> _Exercise_:
In the material below, the line holding "Given: Click the Notes row label" and every line after it should be reproduced exactly, please, with pictures omitted.

> _Data extracts_:
>>

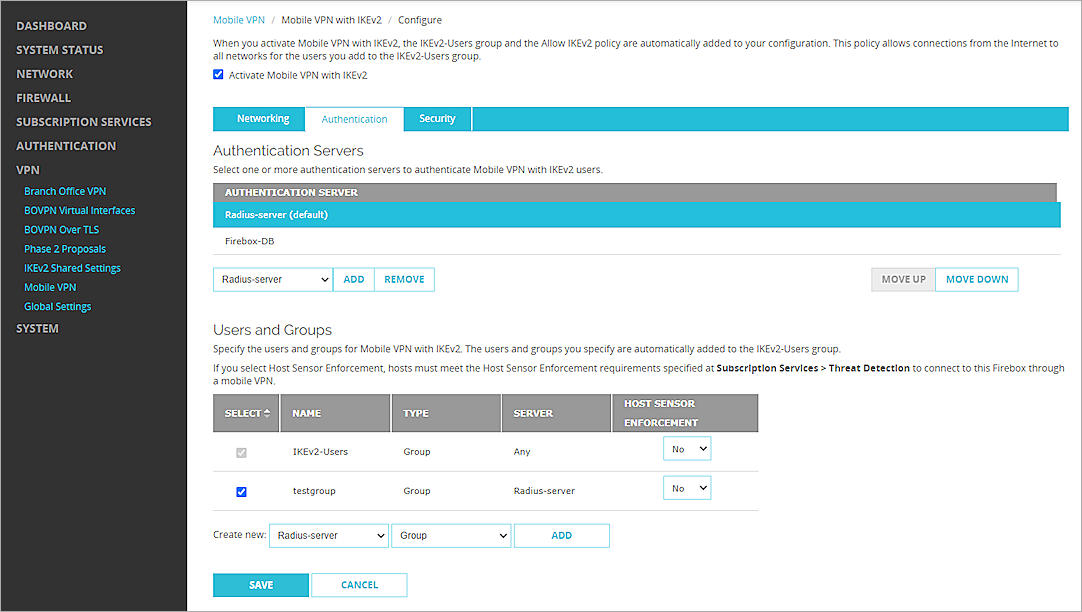Open the Group type dropdown under Create new
1082x612 pixels.
pyautogui.click(x=451, y=535)
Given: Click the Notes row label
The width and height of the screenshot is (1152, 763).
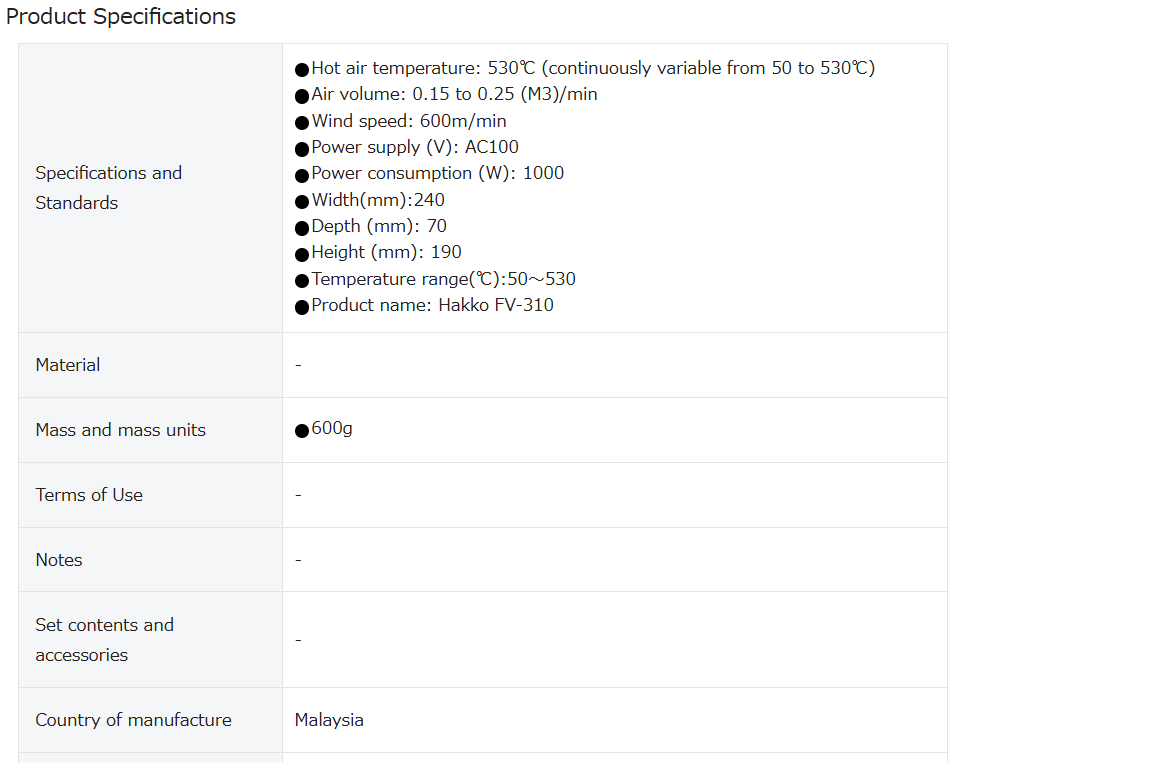Looking at the screenshot, I should [x=59, y=560].
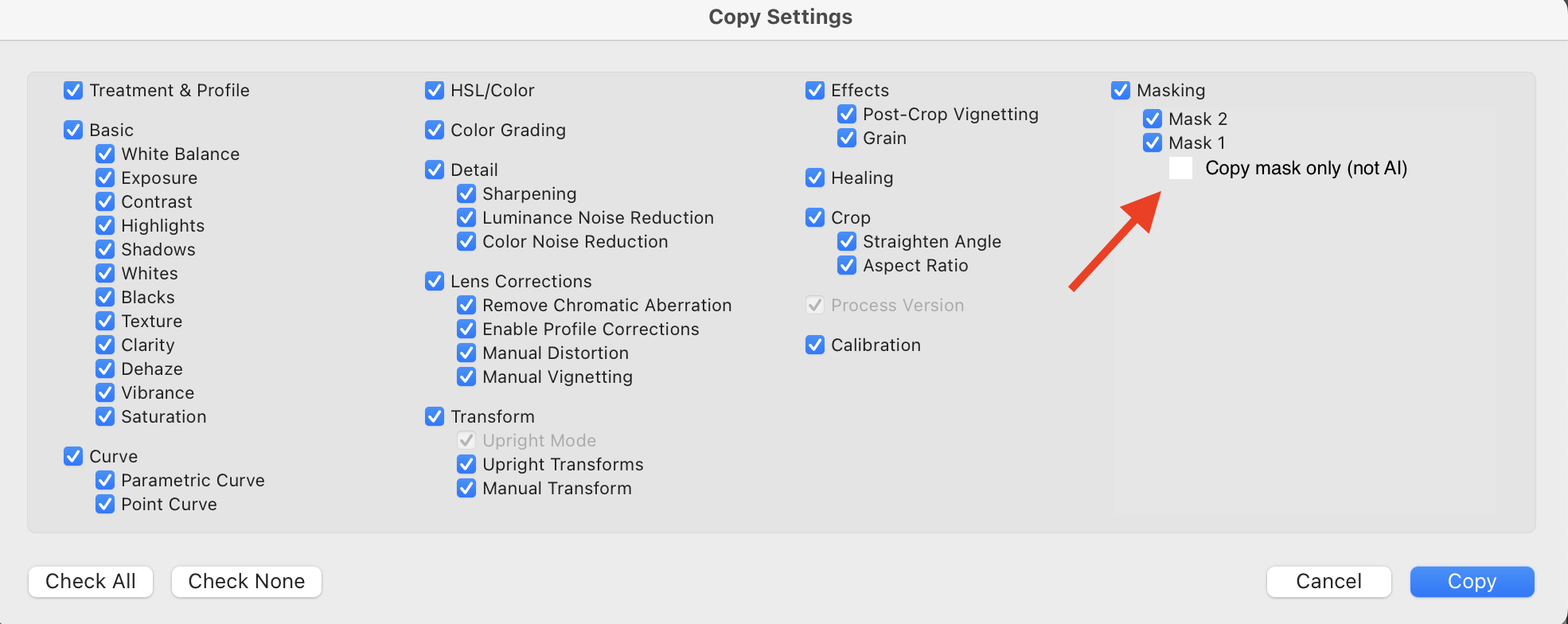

<<

> _Answer space_:
Given: Click the Notes row label
The width and height of the screenshot is (1152, 763).
Looking at the screenshot, I should [x=59, y=560].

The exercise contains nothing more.